BROOKSIDE is the prettily named farm of EDWARD BURRELL.  It consists of one hundred acres and eighty acres, and is managed by T. W. BURRELL, whose post office address is Hall’s Corners.  The property is situated on Center Road, Lot 115, within one mile of Hall’s Corners, its nearest market.  The soil products are general.  There are twenty-five acres of corn, twelve of wheat, twenty-five of oats, and six of cabbage, besides which there are seventeen acres of fruit, chiefly apples.  MR. BURRELL owns an excellent diary of twenty cows, and butter is made on the farm, which is well equipped for that enterprise.  There are sixty-five acres of meadow and pasture land, and ten of timber.  BURRELL Creek, which passes the rear of the farm, also wells with windmill power, provides the water supply.  The soil is dark and sandy loam.  The farm buildings consist of a frame dwelling, two tenant houses, a barn 48X100, which basement and two floors above, also gambrel roof.  The other out-buildings are in thorough repair.  EDWARD BURRELL, the first settler on the farm, came to America for Northumberland County, England, arriving in September, 1800, when his son THOMAS, father of the present owner, was only four years of age.  It is an interesting fact that EDWARD BURRELL erected the first sawmill of the town on this property in 1808.  THOMAS BURRELL came into possession of  “Brookside” in 1854, and in 1868 it passed into the hands of the present incumbent, EDWARD BURRELL.  The latter was born on the farm.  He married ELIZABETH PARKER, and they have two sons:  EDWARD P., of Cleveland, Ohio, and THOMAS W., who manages the farm. 

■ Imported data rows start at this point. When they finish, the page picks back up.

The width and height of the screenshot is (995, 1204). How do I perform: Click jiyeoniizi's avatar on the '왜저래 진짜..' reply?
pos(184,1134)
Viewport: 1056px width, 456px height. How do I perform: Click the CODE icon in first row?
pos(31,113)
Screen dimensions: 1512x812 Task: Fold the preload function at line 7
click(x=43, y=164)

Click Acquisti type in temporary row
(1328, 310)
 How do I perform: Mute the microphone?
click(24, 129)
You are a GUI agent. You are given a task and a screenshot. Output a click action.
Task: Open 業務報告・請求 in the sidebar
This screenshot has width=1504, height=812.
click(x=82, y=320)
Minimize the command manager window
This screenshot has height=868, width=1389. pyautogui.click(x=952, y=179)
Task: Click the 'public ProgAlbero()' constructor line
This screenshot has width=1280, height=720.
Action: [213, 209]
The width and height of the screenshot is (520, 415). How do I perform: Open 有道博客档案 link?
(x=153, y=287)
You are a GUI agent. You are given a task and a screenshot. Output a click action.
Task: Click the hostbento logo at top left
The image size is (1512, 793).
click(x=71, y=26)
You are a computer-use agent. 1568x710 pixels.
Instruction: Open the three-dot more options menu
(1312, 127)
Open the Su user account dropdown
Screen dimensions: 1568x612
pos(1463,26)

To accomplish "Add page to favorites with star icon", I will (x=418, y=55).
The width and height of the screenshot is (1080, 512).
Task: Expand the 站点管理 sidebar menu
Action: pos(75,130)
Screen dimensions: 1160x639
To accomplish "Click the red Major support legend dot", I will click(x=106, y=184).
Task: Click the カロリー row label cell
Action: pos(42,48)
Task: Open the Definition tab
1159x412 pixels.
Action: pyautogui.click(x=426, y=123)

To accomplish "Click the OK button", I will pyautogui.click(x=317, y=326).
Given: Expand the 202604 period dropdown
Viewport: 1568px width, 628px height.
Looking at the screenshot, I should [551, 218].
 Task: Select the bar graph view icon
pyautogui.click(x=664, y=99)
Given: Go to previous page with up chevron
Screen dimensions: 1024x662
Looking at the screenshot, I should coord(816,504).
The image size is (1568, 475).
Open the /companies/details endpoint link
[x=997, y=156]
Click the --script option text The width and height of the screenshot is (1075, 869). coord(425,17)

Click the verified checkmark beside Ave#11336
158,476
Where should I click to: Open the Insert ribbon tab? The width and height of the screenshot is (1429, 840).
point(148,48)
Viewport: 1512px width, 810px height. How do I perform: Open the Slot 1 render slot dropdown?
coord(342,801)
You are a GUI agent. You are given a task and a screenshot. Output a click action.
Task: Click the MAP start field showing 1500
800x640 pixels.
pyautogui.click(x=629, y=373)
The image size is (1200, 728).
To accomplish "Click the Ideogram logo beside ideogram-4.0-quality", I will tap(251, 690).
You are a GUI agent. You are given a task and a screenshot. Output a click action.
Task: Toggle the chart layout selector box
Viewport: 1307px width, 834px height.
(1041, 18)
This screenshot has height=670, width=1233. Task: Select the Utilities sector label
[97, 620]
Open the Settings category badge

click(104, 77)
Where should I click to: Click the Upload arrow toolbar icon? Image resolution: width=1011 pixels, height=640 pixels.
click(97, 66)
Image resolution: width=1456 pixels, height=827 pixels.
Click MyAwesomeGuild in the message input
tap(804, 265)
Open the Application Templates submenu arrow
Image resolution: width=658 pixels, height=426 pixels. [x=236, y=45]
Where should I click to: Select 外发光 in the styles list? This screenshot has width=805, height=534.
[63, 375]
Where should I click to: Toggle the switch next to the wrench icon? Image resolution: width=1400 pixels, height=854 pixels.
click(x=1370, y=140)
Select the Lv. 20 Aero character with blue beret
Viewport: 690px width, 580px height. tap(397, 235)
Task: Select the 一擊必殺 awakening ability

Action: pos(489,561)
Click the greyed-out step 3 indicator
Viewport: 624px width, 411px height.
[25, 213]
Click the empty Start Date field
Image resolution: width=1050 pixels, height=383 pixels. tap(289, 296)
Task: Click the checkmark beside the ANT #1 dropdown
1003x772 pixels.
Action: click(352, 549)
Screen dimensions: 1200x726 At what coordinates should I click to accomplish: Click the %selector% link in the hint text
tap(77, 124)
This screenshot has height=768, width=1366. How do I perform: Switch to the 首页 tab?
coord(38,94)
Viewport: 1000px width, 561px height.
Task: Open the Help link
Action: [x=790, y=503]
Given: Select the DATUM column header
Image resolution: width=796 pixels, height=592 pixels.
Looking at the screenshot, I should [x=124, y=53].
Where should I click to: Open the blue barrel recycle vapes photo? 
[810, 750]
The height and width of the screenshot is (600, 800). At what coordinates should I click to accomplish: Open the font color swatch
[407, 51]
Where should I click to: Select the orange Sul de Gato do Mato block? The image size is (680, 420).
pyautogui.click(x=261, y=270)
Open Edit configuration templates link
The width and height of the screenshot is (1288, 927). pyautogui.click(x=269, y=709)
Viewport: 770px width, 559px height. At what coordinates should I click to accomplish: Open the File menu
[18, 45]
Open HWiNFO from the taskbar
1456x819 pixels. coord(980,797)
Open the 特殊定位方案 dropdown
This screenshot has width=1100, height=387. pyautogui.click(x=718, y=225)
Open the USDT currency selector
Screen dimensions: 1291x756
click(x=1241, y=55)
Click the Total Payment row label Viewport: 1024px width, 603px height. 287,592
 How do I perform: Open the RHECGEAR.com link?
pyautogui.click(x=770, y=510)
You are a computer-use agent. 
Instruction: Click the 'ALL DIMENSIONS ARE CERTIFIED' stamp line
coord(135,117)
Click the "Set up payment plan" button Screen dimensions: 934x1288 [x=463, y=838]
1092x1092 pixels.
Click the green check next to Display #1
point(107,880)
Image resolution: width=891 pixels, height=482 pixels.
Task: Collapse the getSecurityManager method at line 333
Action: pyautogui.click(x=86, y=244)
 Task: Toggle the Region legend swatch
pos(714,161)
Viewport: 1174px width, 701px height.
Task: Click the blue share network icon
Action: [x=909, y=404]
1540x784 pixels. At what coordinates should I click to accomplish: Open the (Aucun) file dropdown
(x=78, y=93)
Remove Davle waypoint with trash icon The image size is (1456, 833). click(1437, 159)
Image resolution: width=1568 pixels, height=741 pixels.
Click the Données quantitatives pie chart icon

CHARLTON PLACE  contains one hundred and nine acres and is owned by JOHN R. CHARLTON; address, Stanley, R. F. D. No. 3.  It is located on Lot 91, two miles from this village.  Oats, wheat, corn, buckwheat and potatoes constitute its soil products.  The apple orchard of four acres with pears and other fruit comprise its fruit products, while cattle and horses raised to some extent.  The average meadow land consists of twenty-three acres and pasture twenty acres.  The soil products have an annual average something as follows:  twenty acres in oats, eleven in corn, ten in wheat and seven in buckwheat.  The timber land comprises twenty acres; three wells, reinforce by Flint Creek, furnish an abundant water supply.  The name is appropriately selected in honor of the family whose members have occupied this farm for more than a century.  The building improvements consists of a frame dwelling, barn 36 X 78, with basement and gambrel roof, slate-covered, horse barn 30X52 and shed 16X50, the entire group being in excellent repair.